Synthetics and Scientific

SiSoft Sandra 2016

The single thread and multi-thread CPU arithmetic tests show results that we should expect at this point in our experience with the Ryzen processor. It does well, but not better than what Intel has available in terms of single threaded capability, falling behind the 7700K by 14% and nearly even with the 6900K. The multi-threaded results are much more impressive, as it performs better than every Intel processor but the 6950X. Multimedia test results are similarly impressive.

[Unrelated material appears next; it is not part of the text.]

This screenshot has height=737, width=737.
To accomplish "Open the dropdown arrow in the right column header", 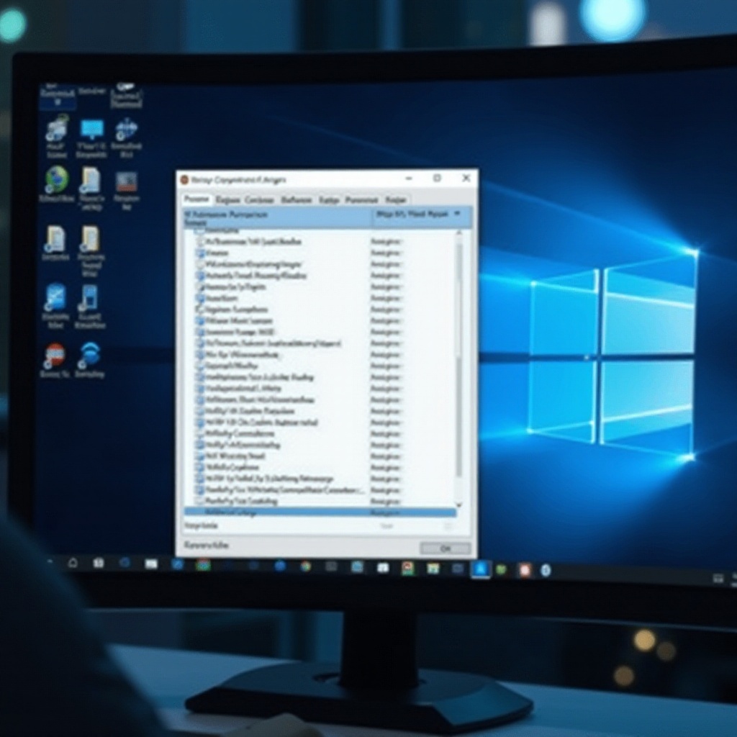I will click(x=456, y=214).
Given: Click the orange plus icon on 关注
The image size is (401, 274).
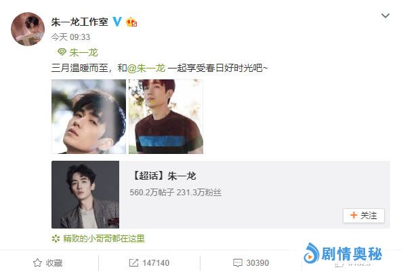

The DDR4 memory controller on the Ryzen 7 1800X seems to be in line with the Intel dual channel configuration on the Kaby Lake and Skylake parts. Broadwell-E has the advantage with a quad-channel integration though the number of workloads that are susceptible to those differences are rare. Finally, on internal cache bandwidth, AMD does quite well by SiSoft’s measurement. L3 and L2 bandwidth are the most impressive, easily besting both BDW-E and KBL.

Geekbench 4.0.4

The Geekbench 4.0.4 results are interesting as well, painting the Ryzen processor in two very distinctive lights. In the single threaded results, the 1800X is slightly ahead of the 6900K but falls more than 21% behind the Core i7-7700K, more or less matching what we saw with Audacity. In the multi-threaded results, it does beat out the 7700K but actually falls behind the 6900K that has a matching core/thread count. 

Euler 3D

This scientific compute based test allows us to evaluate at different thread counts. With a single thread the Ryzen 7 1800X is 39% behind the 7700K (!!) and 25% behind the Core i6-6900K.  Those are starting high numbers and it continues for two and four thread testing; the Ryzen only catches up to the 7700K once we get into 8-thread testing.